Help in setting up a man-in-the-middle proxy

Hey, I want some help on setting up a MITM proxy between qubes to monitor connections. I’ve installed and configured the mitm-proxy in a standalone qube, set it up to provide network and nothing, if I try to configure a proxy on the target qube, the option is unavailable or doesn’t work at all. Any help please? And would it be the same process to setup something like OpenSnitch?

I assume you are already aware of the dangers of doing this or that this is only for testing purposes.

For the uninitiated, mitmproxy stands for “man in the middle proxy” which intercepts TCP traffic and allows inspection (and modification if you want to get fancy). This lets you “hack yourself” and spy on your traffic, even if it’s in a TLS-protected stream.

With that out of the way, you can do this for HTTP(S) traffic with the following steps:

  1. Install mitmproxy, we can call this qube: mitmproxy-qube

  2. Make sure mitmproxy-qube has: Provides Network

  3. Add the following iptables rules to mitmproxy-qube:

    sudo iptables -t nat -A PR-QBS -i vif+ -p tcp --dport 80 -j REDIRECT --to-port 8080
    sudo iptables -t nat -A PR-QBS -i vif+ -p tcp --dport 443 -j REDIRECT --to-port 8080
    sudo iptables -t filter -I INPUT -i vif+ -p tcp -m tcp --dport 8080 -j ACCEPT
    
    1. The first two rules redirect any TCP packets from attached qubes with destination port 80 or 443 to get redirected to port 8080, which mitmproxy will be listening on.
    2. The third rule ensures that the redirection is allowed. Otherwise, there is a default firewall rule to REJECT input packets from vif interfaces (these are attached qubes).
  4. Run mitmproxy in transparent mode, which will listen on port 8080 by default:

    mitmproxy --mode transparent --showhost
    
  5. Test curl http://mitm.it in an attached qube and it should be seen in mitmproxy.

  6. To get TLS/HTTPS to work and be a very dangerous hacker, the mitmproxy CA certificate needs to be marked trusted in attached qubes.

    • In Fedora, copy the cert to /etc/pki/ca-trust/source/anchors/ and run sudo update-ca-trust extract
    • In Debian, copy it to /usr/local/share/ca-certificates and run sudo update-ca-certificates
    • In Firefox, import it under Privacy & Security // Certificate settings
      • To be extra dangerous, set about:config option security.cert_pinning.enforcement_level to 1, for disabling pinned hosts such as google.com and facebook.com. 2 is the default (enforce pinning), whereas 1 says allow user trust anchors (the CA we imported).

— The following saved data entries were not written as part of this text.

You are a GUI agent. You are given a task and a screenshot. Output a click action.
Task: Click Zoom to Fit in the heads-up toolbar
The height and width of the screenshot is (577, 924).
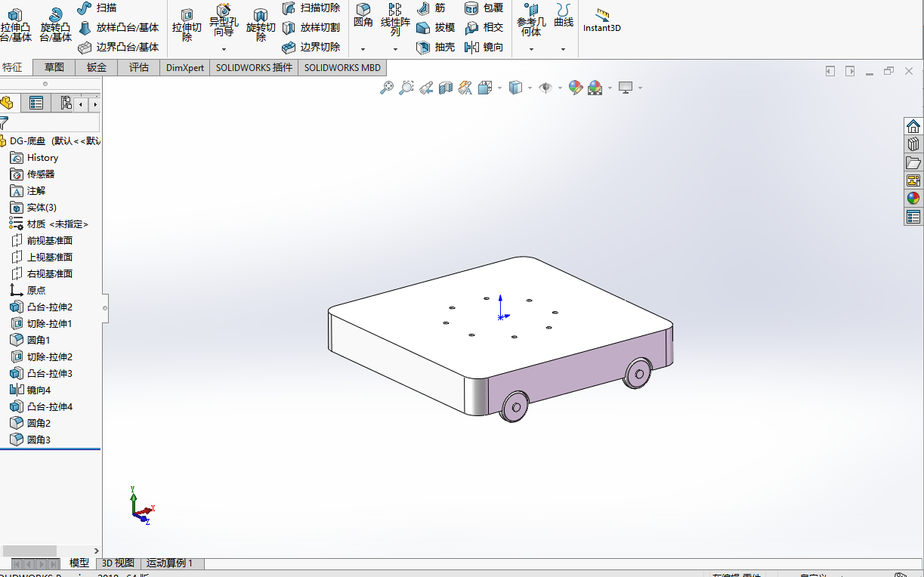(x=386, y=87)
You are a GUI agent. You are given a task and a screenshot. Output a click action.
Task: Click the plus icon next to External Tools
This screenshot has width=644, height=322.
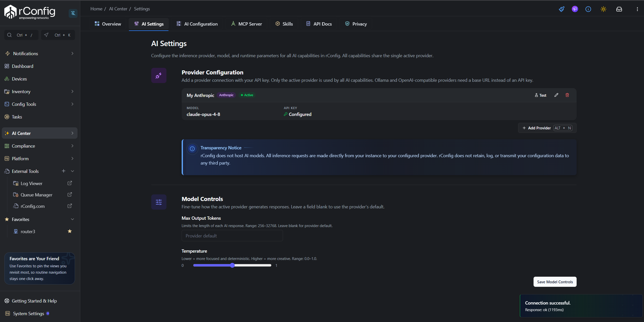pos(64,171)
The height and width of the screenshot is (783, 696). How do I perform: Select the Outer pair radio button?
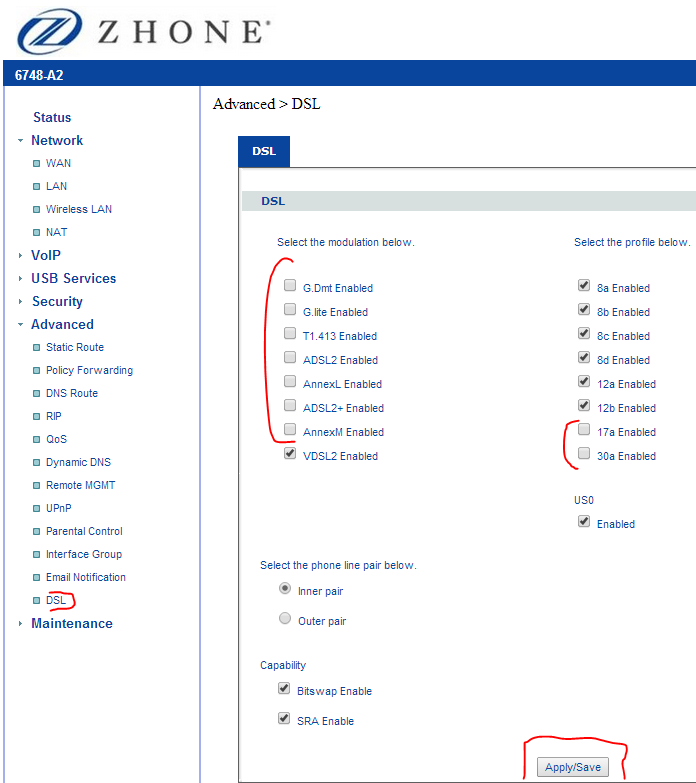coord(285,619)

Please do not follow these directions unless you are 100% you wish to intercept traffic which may contain sensitive data such as your passwords or PII. Installing mitmproxy and its certificate in attached qubes means HTTPS protection in the browser is deemed pointless and equivalent to (unauthenticated, unencrypted) HTTP.

5 Likes

Sorry for not responding in time, it worked flawlessly, thank you, and yes I’m aware of the risks, its only for testing connections on browsers and other ‘spyware-like’ programs, again, thanks a lot.